→ **DATA LISTING**
──────────────────────────────
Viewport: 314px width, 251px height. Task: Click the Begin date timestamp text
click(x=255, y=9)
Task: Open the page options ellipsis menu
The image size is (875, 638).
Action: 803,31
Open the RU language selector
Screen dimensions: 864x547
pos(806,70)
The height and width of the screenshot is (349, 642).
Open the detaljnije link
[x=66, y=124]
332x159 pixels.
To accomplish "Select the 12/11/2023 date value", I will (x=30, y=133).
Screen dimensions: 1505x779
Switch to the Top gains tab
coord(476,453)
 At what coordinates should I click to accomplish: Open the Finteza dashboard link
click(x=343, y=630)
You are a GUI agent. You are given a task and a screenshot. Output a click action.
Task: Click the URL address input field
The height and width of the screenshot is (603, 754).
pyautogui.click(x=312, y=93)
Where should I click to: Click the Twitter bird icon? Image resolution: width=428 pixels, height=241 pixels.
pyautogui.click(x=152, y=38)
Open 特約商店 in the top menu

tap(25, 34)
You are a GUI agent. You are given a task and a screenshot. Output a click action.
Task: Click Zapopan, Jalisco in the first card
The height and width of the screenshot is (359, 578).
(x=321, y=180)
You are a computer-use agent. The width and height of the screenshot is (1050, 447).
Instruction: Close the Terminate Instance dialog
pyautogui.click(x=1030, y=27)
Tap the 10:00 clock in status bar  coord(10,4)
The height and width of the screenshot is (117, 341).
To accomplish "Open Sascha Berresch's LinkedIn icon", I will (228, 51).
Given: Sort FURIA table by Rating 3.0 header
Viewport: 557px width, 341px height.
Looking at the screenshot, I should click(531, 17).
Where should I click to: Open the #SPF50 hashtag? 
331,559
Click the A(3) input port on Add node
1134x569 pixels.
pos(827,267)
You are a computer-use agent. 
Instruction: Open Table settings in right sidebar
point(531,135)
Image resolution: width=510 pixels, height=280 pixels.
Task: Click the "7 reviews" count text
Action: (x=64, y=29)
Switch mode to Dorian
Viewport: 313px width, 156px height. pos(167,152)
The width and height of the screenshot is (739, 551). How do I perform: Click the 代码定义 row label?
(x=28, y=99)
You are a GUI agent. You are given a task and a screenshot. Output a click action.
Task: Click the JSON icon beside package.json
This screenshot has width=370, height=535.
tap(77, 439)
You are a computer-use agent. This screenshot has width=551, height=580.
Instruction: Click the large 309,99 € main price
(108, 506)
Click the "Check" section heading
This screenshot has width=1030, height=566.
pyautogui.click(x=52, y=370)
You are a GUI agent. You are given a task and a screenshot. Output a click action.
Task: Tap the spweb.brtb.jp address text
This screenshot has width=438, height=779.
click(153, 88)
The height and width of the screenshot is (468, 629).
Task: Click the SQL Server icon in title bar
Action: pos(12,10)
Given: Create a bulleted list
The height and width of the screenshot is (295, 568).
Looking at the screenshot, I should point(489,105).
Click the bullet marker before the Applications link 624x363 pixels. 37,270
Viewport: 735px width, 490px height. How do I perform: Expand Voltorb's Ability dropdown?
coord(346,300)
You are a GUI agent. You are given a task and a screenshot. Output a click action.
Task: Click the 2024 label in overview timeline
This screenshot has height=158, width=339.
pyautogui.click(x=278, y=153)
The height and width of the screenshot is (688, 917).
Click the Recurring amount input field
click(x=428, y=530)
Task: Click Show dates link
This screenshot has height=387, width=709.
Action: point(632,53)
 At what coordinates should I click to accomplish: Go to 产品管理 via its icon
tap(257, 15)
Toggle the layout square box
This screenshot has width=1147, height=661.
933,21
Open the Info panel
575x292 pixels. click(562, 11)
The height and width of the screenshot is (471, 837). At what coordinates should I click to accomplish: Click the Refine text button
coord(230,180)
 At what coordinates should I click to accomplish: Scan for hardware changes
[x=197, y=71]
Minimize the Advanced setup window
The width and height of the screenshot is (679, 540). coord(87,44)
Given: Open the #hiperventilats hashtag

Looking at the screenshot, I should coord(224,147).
──────────────────────────────
→ **EXERCISE INSTRUCTIONS**
Return the records in full, exactly as they read.

→ **THE COMPLETED TASK**
Viewport: 314px width, 251px height. Task: Click the Begin date timestamp text
click(x=255, y=9)
Task: Open the page options ellipsis menu
The image size is (875, 638).
Action: 803,31
Open the RU language selector
Screen dimensions: 864x547
pos(806,70)
The height and width of the screenshot is (349, 642).
Open the detaljnije link
[x=66, y=124]
332x159 pixels.
To accomplish "Select the 12/11/2023 date value", I will (x=30, y=133).
Screen dimensions: 1505x779
Switch to the Top gains tab
coord(476,453)
 At what coordinates should I click to accomplish: Open the Finteza dashboard link
click(x=343, y=630)
You are a GUI agent. You are given a task and a screenshot. Output a click action.
Task: Click the URL address input field
The height and width of the screenshot is (603, 754).
pyautogui.click(x=312, y=93)
Where should I click to: Click the Twitter bird icon? Image resolution: width=428 pixels, height=241 pixels.
pyautogui.click(x=152, y=38)
Open 特約商店 in the top menu

tap(25, 34)
You are a GUI agent. You are given a task and a screenshot. Output a click action.
Task: Click Zapopan, Jalisco in the first card
The height and width of the screenshot is (359, 578).
(x=321, y=180)
You are a computer-use agent. The width and height of the screenshot is (1050, 447).
Instruction: Close the Terminate Instance dialog
pyautogui.click(x=1030, y=27)
Tap the 10:00 clock in status bar  coord(10,4)
The height and width of the screenshot is (117, 341).
To accomplish "Open Sascha Berresch's LinkedIn icon", I will (228, 51).
Given: Sort FURIA table by Rating 3.0 header
Viewport: 557px width, 341px height.
Looking at the screenshot, I should click(531, 17).
Where should I click to: Open the #SPF50 hashtag? 
331,559
Click the A(3) input port on Add node
1134x569 pixels.
pos(827,267)
You are a computer-use agent. 
Instruction: Open Table settings in right sidebar
point(531,135)
Image resolution: width=510 pixels, height=280 pixels.
Task: Click the "7 reviews" count text
Action: (x=64, y=29)
Switch mode to Dorian
Viewport: 313px width, 156px height. pos(167,152)
The width and height of the screenshot is (739, 551). How do I perform: Click the 代码定义 row label?
(x=28, y=99)
You are a GUI agent. You are given a task and a screenshot. Output a click action.
Task: Click the JSON icon beside package.json
This screenshot has width=370, height=535.
tap(77, 439)
You are a computer-use agent. This screenshot has width=551, height=580.
Instruction: Click the large 309,99 € main price
(108, 506)
Click the "Check" section heading
This screenshot has width=1030, height=566.
pyautogui.click(x=52, y=370)
You are a GUI agent. You are given a task and a screenshot. Output a click action.
Task: Tap the spweb.brtb.jp address text
This screenshot has width=438, height=779.
click(153, 88)
The height and width of the screenshot is (468, 629).
Task: Click the SQL Server icon in title bar
Action: pos(12,10)
Given: Create a bulleted list
The height and width of the screenshot is (295, 568).
Looking at the screenshot, I should point(489,105).
Click the bullet marker before the Applications link 624x363 pixels. 37,270
Viewport: 735px width, 490px height. How do I perform: Expand Voltorb's Ability dropdown?
coord(346,300)
You are a GUI agent. You are given a task and a screenshot. Output a click action.
Task: Click the 2024 label in overview timeline
This screenshot has height=158, width=339.
pyautogui.click(x=278, y=153)
The height and width of the screenshot is (688, 917).
Click the Recurring amount input field
click(x=428, y=530)
Task: Click Show dates link
This screenshot has height=387, width=709.
Action: point(632,53)
 At what coordinates should I click to accomplish: Go to 产品管理 via its icon
tap(257, 15)
Toggle the layout square box
This screenshot has width=1147, height=661.
933,21
Open the Info panel
575x292 pixels. click(562, 11)
The height and width of the screenshot is (471, 837). At what coordinates should I click to accomplish: Click the Refine text button
coord(230,180)
 At what coordinates should I click to accomplish: Scan for hardware changes
[x=197, y=71]
Minimize the Advanced setup window
The width and height of the screenshot is (679, 540). coord(87,44)
Given: Open the #hiperventilats hashtag

Looking at the screenshot, I should coord(224,147).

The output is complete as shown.